Anche se lo conoscessi non saprei distinguere chi si nasconda dietro la maschera.

Strabuzzo gli occhi e il ragazzo, brutale, mi volta verso di lui.

Ora siamo faccia a faccia: le mie mani tremolanti e il cellulare sembra essere vittima di un attacco isterico. Lui brandisce saldamente il coltellino dalla punta affilata.

Sul manico dell'arma è disegnato uno strano disegno simile a un triangolo; vengo catturata dall'idea che da un momento all'altro il metallo del coltello possa essere conficcato nel mio stomaco.

E così uno spasmo mi coglie alla sprovvista e lo smartphone strabuzza al suolo con un tonfo sconnesso.

Sofia... Sofia. Pronto... È la voce di Mathias; giunge alle mie orecchie ovattata. La mia attenzione è rivolta alle iridi castane e brulicanti d'odio dell'individuo che ho davanti.

Lui mi squadra attentamente; dopodiché incurva il suo busto e con gli occhi rivolti verso di me, raccatta il cellulare.

«Non accoltellarmi. Ti darò tutto.» Dico biascicata e con i capelli arruffati che oscurano la mia visuale. I polmoni lavorano ininterrottamente e il mio cuore martella nel petto.

Sofia... Cosa cazzo sta succedendo? La voce di Mathias stona i miei timpani, ma il ragazzo termina la chiamata spegnendo abilmente lo smartphone.

È un po' più alto di me, ma nonostante ciò lo osservo come se fosse il monte Everest.

Le lacrime si accalcano in prima fila per poi sfociare e inondare le mie guance.

«Non piangere, non ti farò nulla. Stronzetta insolente. Ora voglio la borsa.» Mi ordina austero il malvivente e io senza indugio gli porgo la borsa; lui, contro ogni aspettativa, la capovolge rovesciando ogni singolo oggetto presente al suo interno.

Il mio portafogli griffato si infrange al suolo, e il ragazzo, come se avesse il fiuto dei soldi, lo pesca dalla pira formata da fazzoletti e quaderni.
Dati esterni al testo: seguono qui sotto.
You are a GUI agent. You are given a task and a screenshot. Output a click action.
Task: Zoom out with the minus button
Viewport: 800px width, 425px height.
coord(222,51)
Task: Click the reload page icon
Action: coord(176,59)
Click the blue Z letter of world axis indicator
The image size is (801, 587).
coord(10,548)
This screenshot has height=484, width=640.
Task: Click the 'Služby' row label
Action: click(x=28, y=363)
La mia vista si annebbia, mentre il ragazzo razzia il portafogli.

«Hai solo cinquanta euro qui dentro!» Sbotta inferocito e io indietreggio tentando di schermirmi con le mani.

Lui avanza, ma in lontananza, i fari di un auto ci bagnano di luce.
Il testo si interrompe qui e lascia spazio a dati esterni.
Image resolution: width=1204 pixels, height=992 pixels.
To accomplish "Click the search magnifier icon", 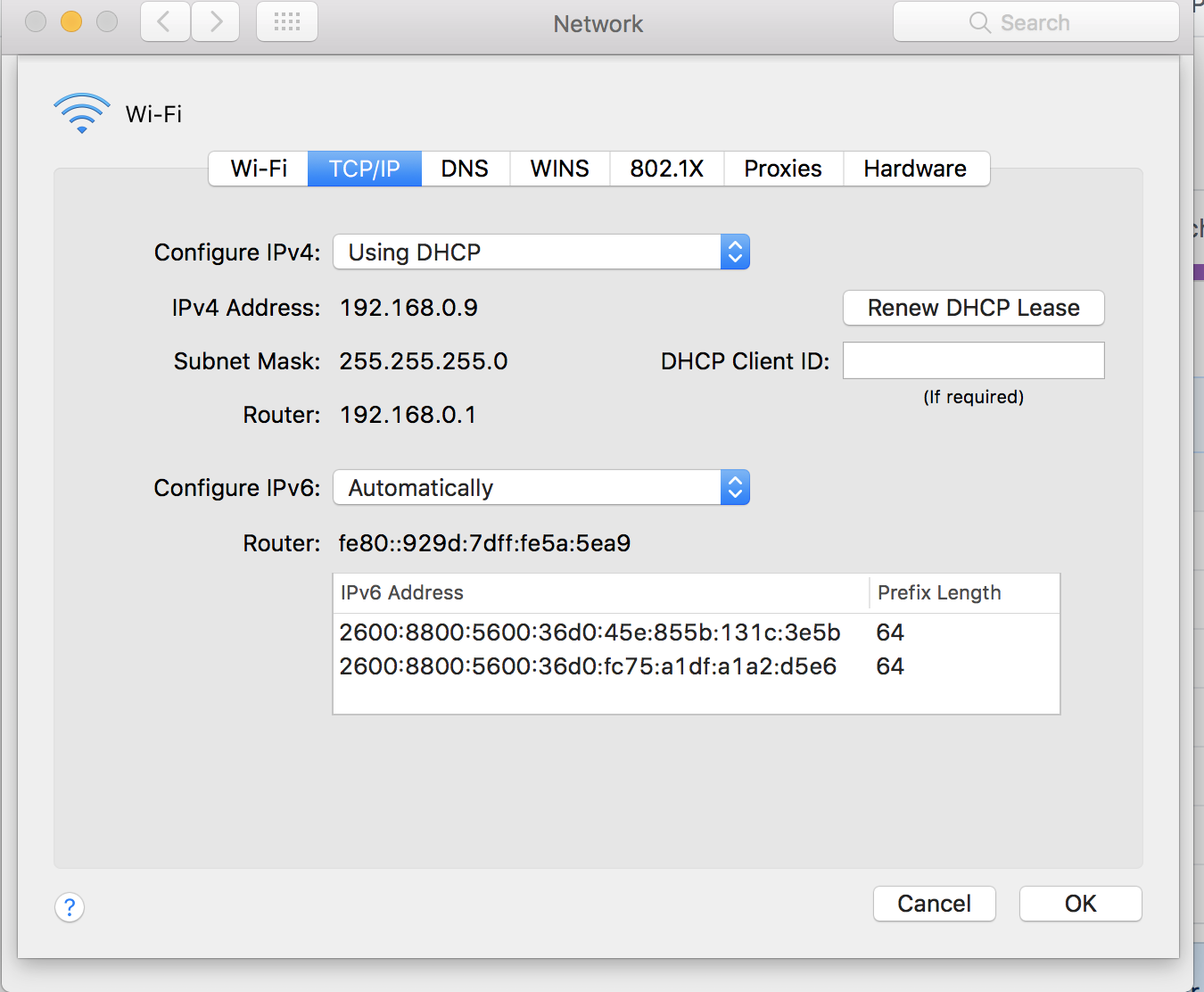I will tap(979, 22).
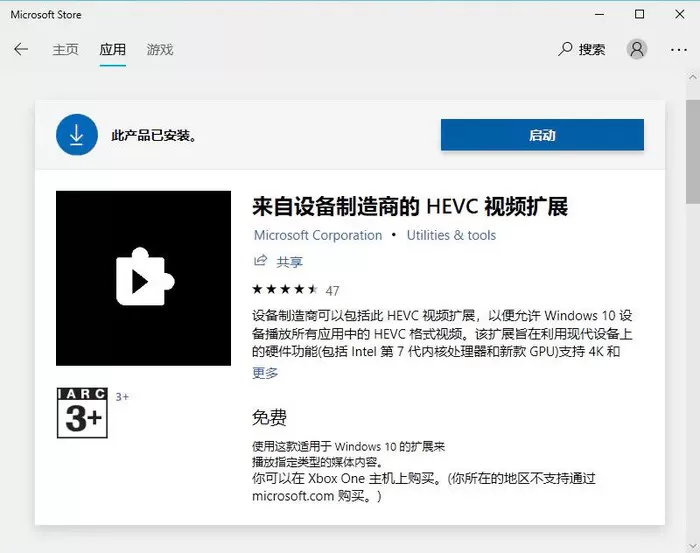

Il ragazzo ruota il suo collo verso la fonte di disturbo poi di soppiatto giunge al mio fianco.

Il mio muscolo cardiaco è sul punto di dichiarare forfait quando le sue labbra si avvicinano al lobo dell'orecchio. «La prossima volta chiama tuo padre, non chiamare il tuo fidanzato.» Pronuncia le ultima parole stracolmo di perfidia per poi inoltrarsi in una corsa forsennata.
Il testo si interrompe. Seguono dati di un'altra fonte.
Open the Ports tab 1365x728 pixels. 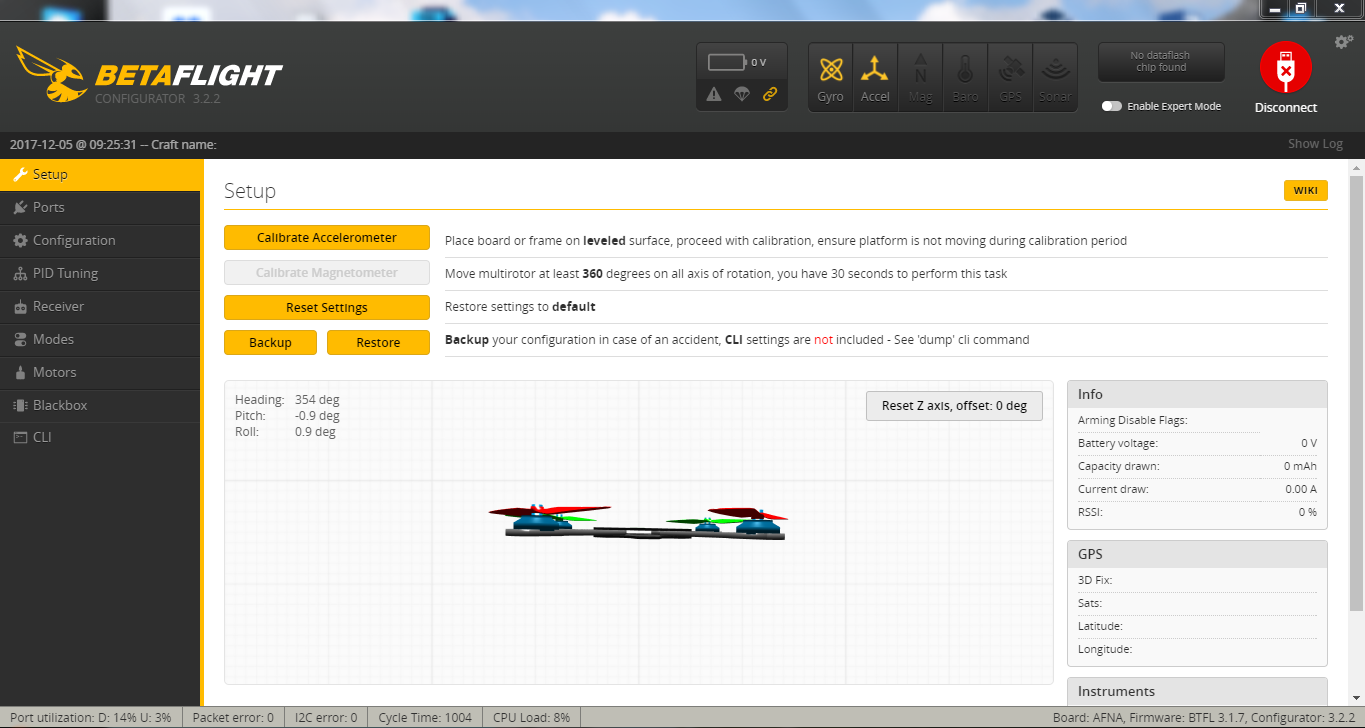[48, 207]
Di sbieco, noto un grosso neo nei pressi della collottola del delinquente. Poi precipito con il sedere per terra.

Chi era? E perché mi ha consigliato di chiamare mio padre e non Mathias?

Ma decido di piangere a dirotto immergendomi le mani tremanti nei capelli . Subito dopo, un dolore lancinante alla spalla si manifesta.

Non dovevo attendere mio padre in una strada deserta. Stupida, mi ripeto tirando su col naso.

I freni stridono acuti e i pneumatici si impiantano sulla strada. Non bado al rumore della portiera poiché il terrore di quello sguardo ingurgita ogni pensiero positivo.

La sensazione di quel tocco viscido mi provoca un senso di ribrezzo mischiato al voltastomaco.

«Sofia!» È mio padre e il suo tono di voce è sbigottito. «Cosa diamine è successo?» Si inginocchia proteggendomi con le sua braccia nerborute.